According to Inspector General Fernando Carrillo, the houses used to torture, kill and dismember victims have appeared in at least seven neighborhoods that have been virtually abandoned by the state for as long as locals can remember.
The report highlights to what extent public security has deteriorated in the city that has become a virtual no-go area for police and prosecution.
Gangs that consist of dissident members of demobilized guerrilla group FARC who work together with Mexican drug traffickers are in control of Tumaco, not the authorities paid by Colombia’s tax payers.
The situation is similar to that of another Pacific port city, Buenaventura, where authorities found multiple human slaughter houses between 2013 and 2014.

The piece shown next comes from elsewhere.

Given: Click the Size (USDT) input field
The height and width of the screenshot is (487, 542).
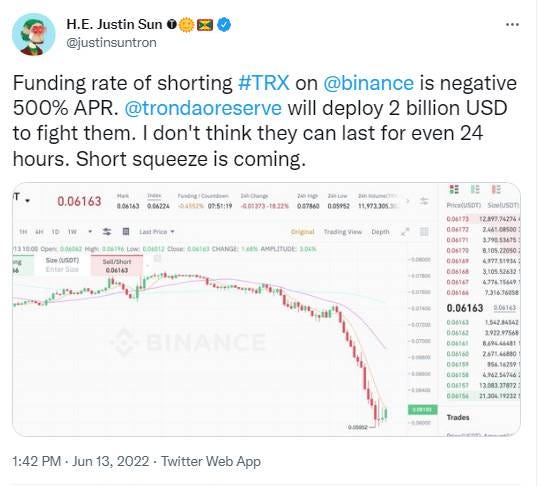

In both cities, the predominantly black population has been begging for the state to assume responsibilities for years, but without apparent effect.
In Tumaco, children as young as six year old are employed by the gang members, according to the Inspector General’s Office.
Girls as young as 10 years old are submitted to systematic sexual violence by the groups, Carrillo said.
Local authorities told press they were unaware of the practices, but Tumaco’s residents know every gory detail; they were sent images of dismembered bodies through social media platform Whatsapp.
The prosecution announced to investigate the Inspector General’s claims, but can count on little to no cooperation from the residents who are terrified that talking to authorities will lead to repercussions.
Social leaders told website Verdad Abierta that the state has been unable to guarantee safety, especially to those who speak out about the terror imposed by the groups that mainly consist of rival groups of dissident FARC members and are supported by Mexican drug traffickers.
One social leader said that the phone number of people who helped the Inspector General’s Office on the condition of anonymity were given to police, putting their lives in immediate danger.
Weeks after more than 30 social leaders from the region were arrested on vague claims they were guerrilla collaborators, the Tumaco leaders fear that they will also be harassed by state authorities.
Now they are going to harass us so we tell them how we knew about the “chop houses,” who told us, why they told us. Now we will have additional pressure, from the authorities.
The national government, which said in January it had deployed 2,000 troops in the municipality, has evidently failed to take control of the lawless city.
The locals are desperate, but can do little more than march to demand an end to violence and chronic state neglect between burying their dead.